Memory issues and unknown behaviour

Hi,
I am a beginner to CUDA programming and took a big leap on code but now I’m stuck on a really weird thing.

global void calc_hist(float *arr_b, float *arr_g, float *arr_r, float *histo_b, float *histo_g, float *histo_r, int window_size)
{
int i = blockIdx.x;
int x;
shared int temp_b[256];
shared int temp_g[256];
shared int temp_r[256];

if(i == 0)
{
	for( x = 0; x < 256; x++)
	{
		temp_b[x] = 0;
		temp_g[x] = 0;
		temp_r[x] = 0;
	}
}

printf("%d %d\n", (int)arr_b[i], temp_b[(int)arr_b[i]]);
atomicAdd( &(temp_b[(int)arr_b[i]]), 1);
atomicAdd( &(temp_g[(int)arr_g[i]]), 1);
atomicAdd( &(temp_r[(int)arr_r[i]]), 1);
__syncthreads();

// if(i == 0){
// for(int a = 0; a<256; a++)
// 	printf("%d ",temp_b[a]);
// printf("\n");
// }

atomicFloatAdd( &(histo_b[(int)arr_b[i]]), temp_b[(int)arr_b[i]] );
atomicFloatAdd( &(histo_g[(int)arr_g[i]]), temp_g[(int)arr_g[i]] );
atomicFloatAdd( &(histo_r[(int)arr_r[i]]), temp_r[(int)arr_r[i]] );

if(i == 0)
for(int a = 0; a<256; a++)
	printf("%f\n",histo_b[a]);

}

This is my custom function for histogram calculation.

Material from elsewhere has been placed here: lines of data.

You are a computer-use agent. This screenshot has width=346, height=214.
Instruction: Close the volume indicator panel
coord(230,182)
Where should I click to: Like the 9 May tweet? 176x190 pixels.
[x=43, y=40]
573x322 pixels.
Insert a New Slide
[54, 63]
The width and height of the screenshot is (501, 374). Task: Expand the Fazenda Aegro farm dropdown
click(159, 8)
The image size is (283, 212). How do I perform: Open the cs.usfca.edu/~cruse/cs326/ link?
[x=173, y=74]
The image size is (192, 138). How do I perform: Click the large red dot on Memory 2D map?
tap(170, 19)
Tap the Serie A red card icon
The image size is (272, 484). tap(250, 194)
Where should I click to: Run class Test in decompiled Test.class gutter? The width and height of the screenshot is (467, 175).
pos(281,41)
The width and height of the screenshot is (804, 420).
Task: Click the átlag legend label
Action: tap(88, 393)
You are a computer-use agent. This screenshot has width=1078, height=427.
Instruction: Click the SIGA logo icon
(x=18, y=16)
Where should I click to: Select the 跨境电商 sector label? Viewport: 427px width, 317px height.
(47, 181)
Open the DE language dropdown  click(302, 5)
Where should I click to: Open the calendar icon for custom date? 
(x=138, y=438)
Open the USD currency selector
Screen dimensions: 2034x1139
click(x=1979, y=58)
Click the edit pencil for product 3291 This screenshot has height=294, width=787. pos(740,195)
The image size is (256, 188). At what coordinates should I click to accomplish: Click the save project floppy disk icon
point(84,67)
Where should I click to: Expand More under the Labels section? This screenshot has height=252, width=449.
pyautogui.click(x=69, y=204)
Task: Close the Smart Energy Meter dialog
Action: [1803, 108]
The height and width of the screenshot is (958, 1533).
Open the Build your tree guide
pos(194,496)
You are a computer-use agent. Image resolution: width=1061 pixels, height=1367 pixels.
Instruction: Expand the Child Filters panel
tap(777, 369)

device inline float atomicFloatAdd(float* address, float value)
{
// printf("%f\n",value);

float old = value;

float ret=atomicExch(address, 0.0f);

float new_old=ret+old;

while ((old = atomicExch(address, new_old))!=0.0f)

{

new_old = atomicExch(address, 0.0f);

new_old += old;

}
return ret;

}

And this is a custom atomic add for float, copied from somewhere.

The problem is, when I pass an array img_b to histogram function with values 1,4,7,10,13,16,19,22,25
It doesn’t increment histo_b at 16 and 19. Weird thing is, when I print values of histo_b to check this, I find out the above problem. But, if I don’t print them, but only count them, I get 9 increments. Also, If I just print incremented addresses and no. of increments, I get 8.

Please help :(

That is an odd attempt at atomic addition. No idea how that is supposed to work. Maybe “somewhere” isn’t the preferrential source for critical code?
You can derive better code from the double-precision example in Appendix 12 of the CUDA Programming Guide.

But why bother at all and not just use the built-in atomicAdd() function, which compiles straight to a single dedicated machine instruction?